On this particular occasion Frieda had unfortunately neglected to attire herself for the rôle which she was about to play, as she happened to be wearing an old blue and white middy blouse and a short duck skirt with one long plait hanging over each shoulder.
"I wonder," she began at this moment, though no one chanced to be looking toward her, "which one of us will finally fall heir to this grand new house we are building? I have just been thinking, houses are not like clothes, meant for one person and to last through one or two seasons: they may last through many generations and no telling what changes in a family."
"Hear! Hear!" cried Jean, straightway whirling around to regard her cousin with astonishment and then striking an attitude of mock admiration. "Listen, everybody, please, Frieda is making a speech! She wants to know which of us shall become the royal family of Rainbow Castle. It is an interesting question, dear; I never should have thought it of you!"
Frieda hesitated, but the next instant went on quite seriously. "Of course it won't be you though, Jean, because of all of us, Ruth, Olive, Jim, and Jack and me, why I think you love the Rainbow ranch the least. You will never want to stay on in the West once you are married; that visit you made the Princess Colonna in Rome has completely spoiled you."
And now it was Jean's turn to endure the family laughter, and though she made no reply, she showed more annoyance than the accusation merited.
Still surprisingly thoughtful, Frieda continued: "I suppose that either Jim or Jack and their children ought to inherit the new house, for of course I am the youngest and have done nothing toward making the ranch a success as Jim and Jack have.
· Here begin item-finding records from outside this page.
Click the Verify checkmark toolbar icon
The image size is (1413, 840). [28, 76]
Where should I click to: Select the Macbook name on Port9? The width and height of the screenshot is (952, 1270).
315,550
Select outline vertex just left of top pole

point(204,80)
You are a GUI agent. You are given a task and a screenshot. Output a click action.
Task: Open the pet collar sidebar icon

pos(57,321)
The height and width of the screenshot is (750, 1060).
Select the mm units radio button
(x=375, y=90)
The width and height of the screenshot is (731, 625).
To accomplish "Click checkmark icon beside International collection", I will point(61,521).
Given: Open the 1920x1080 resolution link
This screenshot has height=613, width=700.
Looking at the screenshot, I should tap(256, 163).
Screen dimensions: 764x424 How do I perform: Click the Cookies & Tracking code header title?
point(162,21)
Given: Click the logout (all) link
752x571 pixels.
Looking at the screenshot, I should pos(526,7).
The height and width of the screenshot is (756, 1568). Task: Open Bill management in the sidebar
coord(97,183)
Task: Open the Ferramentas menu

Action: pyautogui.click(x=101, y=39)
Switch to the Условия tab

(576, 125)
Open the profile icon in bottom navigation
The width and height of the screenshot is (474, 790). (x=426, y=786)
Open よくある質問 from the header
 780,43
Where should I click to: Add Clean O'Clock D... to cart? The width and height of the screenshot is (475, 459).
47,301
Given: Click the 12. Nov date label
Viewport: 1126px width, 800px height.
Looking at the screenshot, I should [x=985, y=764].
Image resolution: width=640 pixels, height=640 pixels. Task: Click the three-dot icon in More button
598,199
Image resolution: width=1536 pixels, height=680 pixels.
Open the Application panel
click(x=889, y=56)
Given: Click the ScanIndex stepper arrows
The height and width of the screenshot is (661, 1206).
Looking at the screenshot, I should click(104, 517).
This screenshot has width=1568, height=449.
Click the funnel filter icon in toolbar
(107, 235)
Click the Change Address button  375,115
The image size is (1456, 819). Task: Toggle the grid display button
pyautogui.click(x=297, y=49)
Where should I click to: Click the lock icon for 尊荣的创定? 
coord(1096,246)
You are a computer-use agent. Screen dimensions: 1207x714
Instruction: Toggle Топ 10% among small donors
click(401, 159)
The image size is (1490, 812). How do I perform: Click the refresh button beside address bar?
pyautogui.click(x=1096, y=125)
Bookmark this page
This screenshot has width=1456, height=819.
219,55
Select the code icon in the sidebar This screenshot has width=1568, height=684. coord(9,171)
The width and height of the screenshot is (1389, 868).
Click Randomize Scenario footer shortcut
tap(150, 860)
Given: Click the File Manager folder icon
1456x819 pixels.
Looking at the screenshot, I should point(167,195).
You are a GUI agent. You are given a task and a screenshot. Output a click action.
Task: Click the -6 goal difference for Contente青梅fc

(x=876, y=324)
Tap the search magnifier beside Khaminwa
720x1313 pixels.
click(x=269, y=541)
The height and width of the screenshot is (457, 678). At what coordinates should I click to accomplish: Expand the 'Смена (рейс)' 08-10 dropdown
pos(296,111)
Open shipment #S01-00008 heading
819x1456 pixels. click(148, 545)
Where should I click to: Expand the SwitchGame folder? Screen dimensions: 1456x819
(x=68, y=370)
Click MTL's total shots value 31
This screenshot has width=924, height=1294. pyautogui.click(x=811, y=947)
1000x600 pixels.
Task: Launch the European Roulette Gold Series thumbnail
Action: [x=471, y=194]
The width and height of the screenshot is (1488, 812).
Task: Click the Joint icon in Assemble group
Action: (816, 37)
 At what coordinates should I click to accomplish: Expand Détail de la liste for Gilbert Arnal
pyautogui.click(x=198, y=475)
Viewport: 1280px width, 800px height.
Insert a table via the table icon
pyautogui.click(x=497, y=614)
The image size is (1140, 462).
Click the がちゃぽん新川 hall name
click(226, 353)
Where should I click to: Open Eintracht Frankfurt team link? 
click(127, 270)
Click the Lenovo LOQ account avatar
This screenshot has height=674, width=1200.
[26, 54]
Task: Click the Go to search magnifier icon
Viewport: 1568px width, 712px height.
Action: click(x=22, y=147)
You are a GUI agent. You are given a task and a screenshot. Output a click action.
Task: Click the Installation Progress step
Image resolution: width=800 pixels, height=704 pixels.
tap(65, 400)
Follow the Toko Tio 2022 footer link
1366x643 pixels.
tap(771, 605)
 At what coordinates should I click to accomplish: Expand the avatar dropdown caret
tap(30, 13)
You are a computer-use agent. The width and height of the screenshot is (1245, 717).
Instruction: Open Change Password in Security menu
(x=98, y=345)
Ruth, you and Jim would want Jack to have the place after she marries and has children, wouldn't you? And yet not long ago, do you know, I believed that in spite of loving the ranch best, Jack would be the first one of us to leave it for good. I don't think so now," she added hastily, catching an expression on her sister's face that she could not altogether understand.
But by this time Jack had marched across the room and was gently but firmly pulling Frieda down from her exalted position.
"I suppose hearing the news of old Madame Van Mater's will has gone to your head, Frieda darling," Jack protested. "But really no one of us wants to hear you arranging our futures and talking about our descendants, as if fifty years might suddenly pass away before tea time. Of course 'Rainbow Castle,' as Jean calls our new home, shall belong to the one of us who wishes it and needs it the most. But which of us that may be—well, in the words of Mr. William Shakespeare, 'that is the question.'"
Jack now turned to her cousin, Jean, who was standing before one of the unfinished windows looking out at the beautiful view. For the prospect from the new house was far lovelier than any outlook from Rainbow Lodge, since it stood on a higher incline and showed a wider sweep of the prairies.
"Jean," Jack asked, "I wonder if you happen to know where Ralph Merrit is? There is something Jim and I want particularly to talk over with him. I happened to notice he was with you last. Did he say whether he was going to have dinner with us tonight or with the men at the Ranch House?"